(Stored records)
....................

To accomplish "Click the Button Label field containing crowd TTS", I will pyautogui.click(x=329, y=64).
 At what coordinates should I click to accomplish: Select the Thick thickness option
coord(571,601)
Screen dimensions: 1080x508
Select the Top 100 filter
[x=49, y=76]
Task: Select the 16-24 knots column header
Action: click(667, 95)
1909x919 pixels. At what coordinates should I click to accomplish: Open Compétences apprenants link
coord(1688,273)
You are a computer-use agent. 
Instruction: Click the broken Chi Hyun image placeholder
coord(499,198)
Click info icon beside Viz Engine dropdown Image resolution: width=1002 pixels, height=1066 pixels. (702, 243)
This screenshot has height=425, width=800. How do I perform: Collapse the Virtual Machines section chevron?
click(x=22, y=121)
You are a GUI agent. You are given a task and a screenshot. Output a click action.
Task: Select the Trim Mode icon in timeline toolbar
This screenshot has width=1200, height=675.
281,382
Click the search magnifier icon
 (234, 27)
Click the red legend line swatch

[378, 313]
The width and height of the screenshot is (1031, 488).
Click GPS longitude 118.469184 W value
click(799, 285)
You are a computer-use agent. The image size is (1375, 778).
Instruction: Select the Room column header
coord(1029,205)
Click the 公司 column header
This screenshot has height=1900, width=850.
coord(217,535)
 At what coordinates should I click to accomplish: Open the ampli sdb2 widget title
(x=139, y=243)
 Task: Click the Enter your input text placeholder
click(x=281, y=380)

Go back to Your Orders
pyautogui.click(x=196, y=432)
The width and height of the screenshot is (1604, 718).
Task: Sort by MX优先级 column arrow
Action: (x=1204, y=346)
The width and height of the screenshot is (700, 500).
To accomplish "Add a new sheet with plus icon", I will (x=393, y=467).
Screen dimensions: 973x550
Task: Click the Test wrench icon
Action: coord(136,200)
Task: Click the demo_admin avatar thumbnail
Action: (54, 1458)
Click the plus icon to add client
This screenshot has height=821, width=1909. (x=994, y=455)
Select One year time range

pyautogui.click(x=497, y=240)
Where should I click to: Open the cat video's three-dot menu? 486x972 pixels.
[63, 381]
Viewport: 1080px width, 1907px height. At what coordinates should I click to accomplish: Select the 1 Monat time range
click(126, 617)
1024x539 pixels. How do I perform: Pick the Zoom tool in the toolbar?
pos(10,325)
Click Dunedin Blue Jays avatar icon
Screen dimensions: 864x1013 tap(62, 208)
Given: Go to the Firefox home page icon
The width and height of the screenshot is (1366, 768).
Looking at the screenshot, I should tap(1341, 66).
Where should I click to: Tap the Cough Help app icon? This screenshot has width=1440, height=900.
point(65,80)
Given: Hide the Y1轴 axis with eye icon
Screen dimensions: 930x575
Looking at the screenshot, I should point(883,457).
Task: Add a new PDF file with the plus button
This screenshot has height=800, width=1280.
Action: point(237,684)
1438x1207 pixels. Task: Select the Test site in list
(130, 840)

....................

Given task:
Please reproduce the records above, swapping "magnifier" for "magnifying glass" and leaving everything else unchanged.

Exercise solution:
To accomplish "Click the Button Label field containing crowd TTS", I will pyautogui.click(x=329, y=64).
 At what coordinates should I click to accomplish: Select the Thick thickness option
coord(571,601)
Screen dimensions: 1080x508
Select the Top 100 filter
[x=49, y=76]
Task: Select the 16-24 knots column header
Action: click(667, 95)
1909x919 pixels. At what coordinates should I click to accomplish: Open Compétences apprenants link
coord(1688,273)
You are a computer-use agent. 
Instruction: Click the broken Chi Hyun image placeholder
coord(499,198)
Click info icon beside Viz Engine dropdown Image resolution: width=1002 pixels, height=1066 pixels. (702, 243)
This screenshot has height=425, width=800. How do I perform: Collapse the Virtual Machines section chevron?
click(x=22, y=121)
You are a GUI agent. You are given a task and a screenshot. Output a click action.
Task: Select the Trim Mode icon in timeline toolbar
This screenshot has width=1200, height=675.
281,382
Click the search magnifying glass icon
 (234, 27)
Click the red legend line swatch

[378, 313]
The width and height of the screenshot is (1031, 488).
Click GPS longitude 118.469184 W value
click(799, 285)
You are a computer-use agent. The image size is (1375, 778).
Instruction: Select the Room column header
coord(1029,205)
Click the 公司 column header
This screenshot has height=1900, width=850.
coord(217,535)
 At what coordinates should I click to accomplish: Open the ampli sdb2 widget title
(x=139, y=243)
 Task: Click the Enter your input text placeholder
click(x=281, y=380)

Go back to Your Orders
pyautogui.click(x=196, y=432)
The width and height of the screenshot is (1604, 718).
Task: Sort by MX优先级 column arrow
Action: (x=1204, y=346)
The width and height of the screenshot is (700, 500).
To accomplish "Add a new sheet with plus icon", I will (x=393, y=467).
Screen dimensions: 973x550
Task: Click the Test wrench icon
Action: coord(136,200)
Task: Click the demo_admin avatar thumbnail
Action: (54, 1458)
Click the plus icon to add client
This screenshot has height=821, width=1909. (x=994, y=455)
Select One year time range

pyautogui.click(x=497, y=240)
Where should I click to: Open the cat video's three-dot menu? 486x972 pixels.
[63, 381]
Viewport: 1080px width, 1907px height. At what coordinates should I click to accomplish: Select the 1 Monat time range
click(126, 617)
1024x539 pixels. How do I perform: Pick the Zoom tool in the toolbar?
pos(10,325)
Click Dunedin Blue Jays avatar icon
Screen dimensions: 864x1013 tap(62, 208)
Given: Go to the Firefox home page icon
The width and height of the screenshot is (1366, 768).
Looking at the screenshot, I should tap(1341, 66).
Where should I click to: Tap the Cough Help app icon? This screenshot has width=1440, height=900.
point(65,80)
Given: Hide the Y1轴 axis with eye icon
Screen dimensions: 930x575
Looking at the screenshot, I should point(883,457).
Task: Add a new PDF file with the plus button
This screenshot has height=800, width=1280.
Action: point(237,684)
1438x1207 pixels. Task: Select the Test site in list
(130, 840)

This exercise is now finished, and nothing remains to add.